To the best of our knowledge, this is the first study to investigate genes involved in mandibular retrognathism in Germans; however, it is important to emphasize that these findings must be validated in independent larger cohorts. Another important aspect to be discussed is that we investigated children and teenagers. This approach was also performed before. The study from Sasaki et al. [15] investigated the association between a genetic polymorphism in the gene encoding growth hormone receptor (GHR) and mandibular prognathism in children aged 3 to 13 years. The authors concluded that P561T in GHR may affect mandibular growth during early childhood.
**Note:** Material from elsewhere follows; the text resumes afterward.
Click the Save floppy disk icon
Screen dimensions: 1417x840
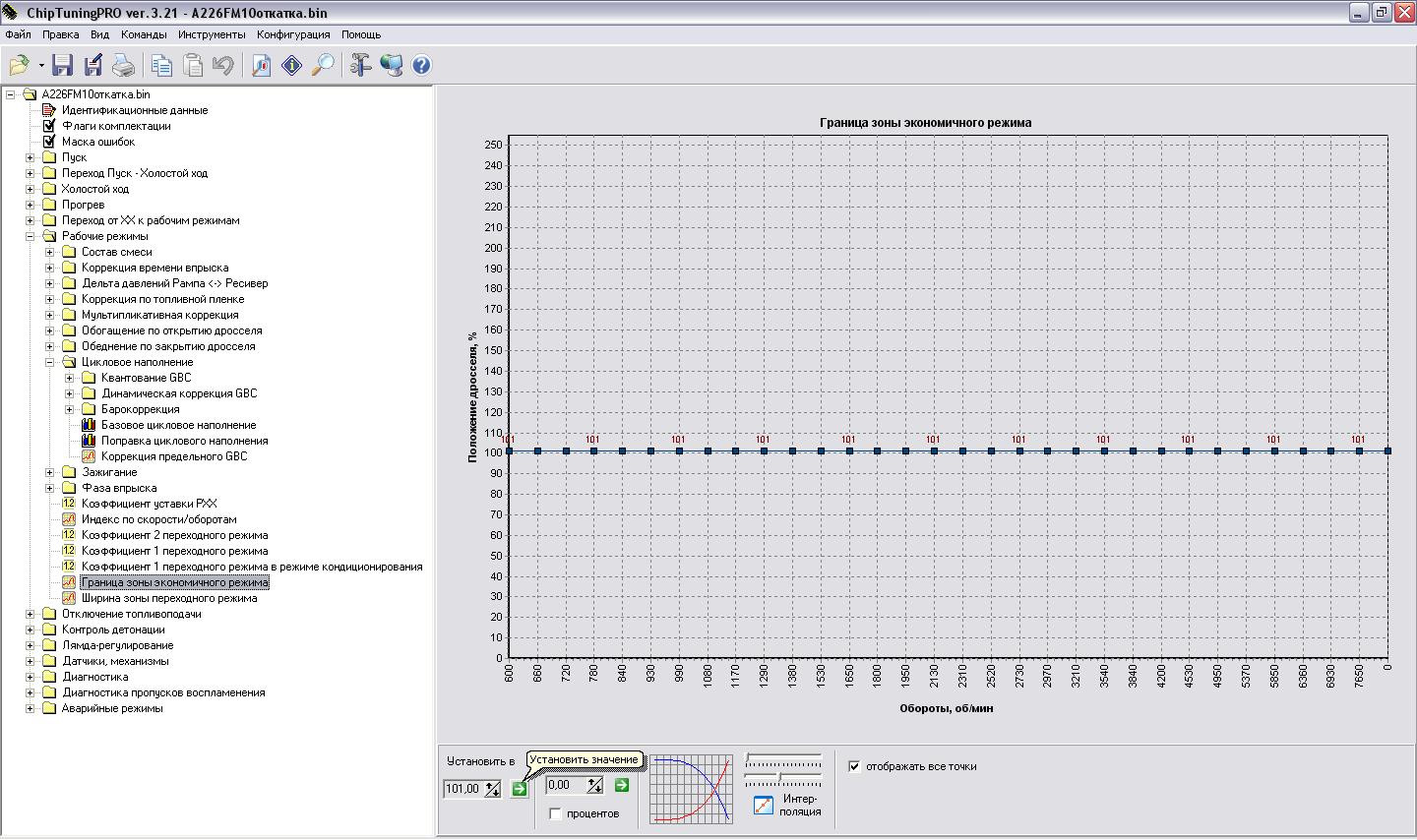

Briefly, our results add novel information regarding the genetic contribution to mandibular retrognathism etiology suggesting rs3087465 (-834A/G) in TGFBR2 as candidate gene, additionally to the previously genes suggested in studies from different populations: MYO1H [5], MATN1 [4], BMP2 [7], ADAMTS9 [6], PTH, VDR, CYP24A1, and CYP27B1 [8]. Once our understanding of the nature of the genetic influences improves, we will be able to provide a clearer idea of how genes and environmental factors interact to influence mandibular retrognathism in humans.

5. Conclusion

The genetic polymorphism rs3087465 in the promoter region of the TGFBR2 was associated with mandibular retrognathism in Germans. Determining the factors affecting mandibular growth will contribute to early diagnosis and treatment of mandibular retrognathism.

Data Availability

The data generated during the current study are available from the corresponding author on reasonable request.

Conflicts of Interest

The authors declare no conflict of interest.

Acknowledgments

The authors thank all participants of the study. This study was financed in part by the Alexander-von-Humboldt-Foundation (Küchler/Kirschneck accepted on July 4th, 2019) and by the Coordenação de Aperfeiçoamento de Pessoal de Nível Superior–Brasil (CAPES)–Finance Code 001.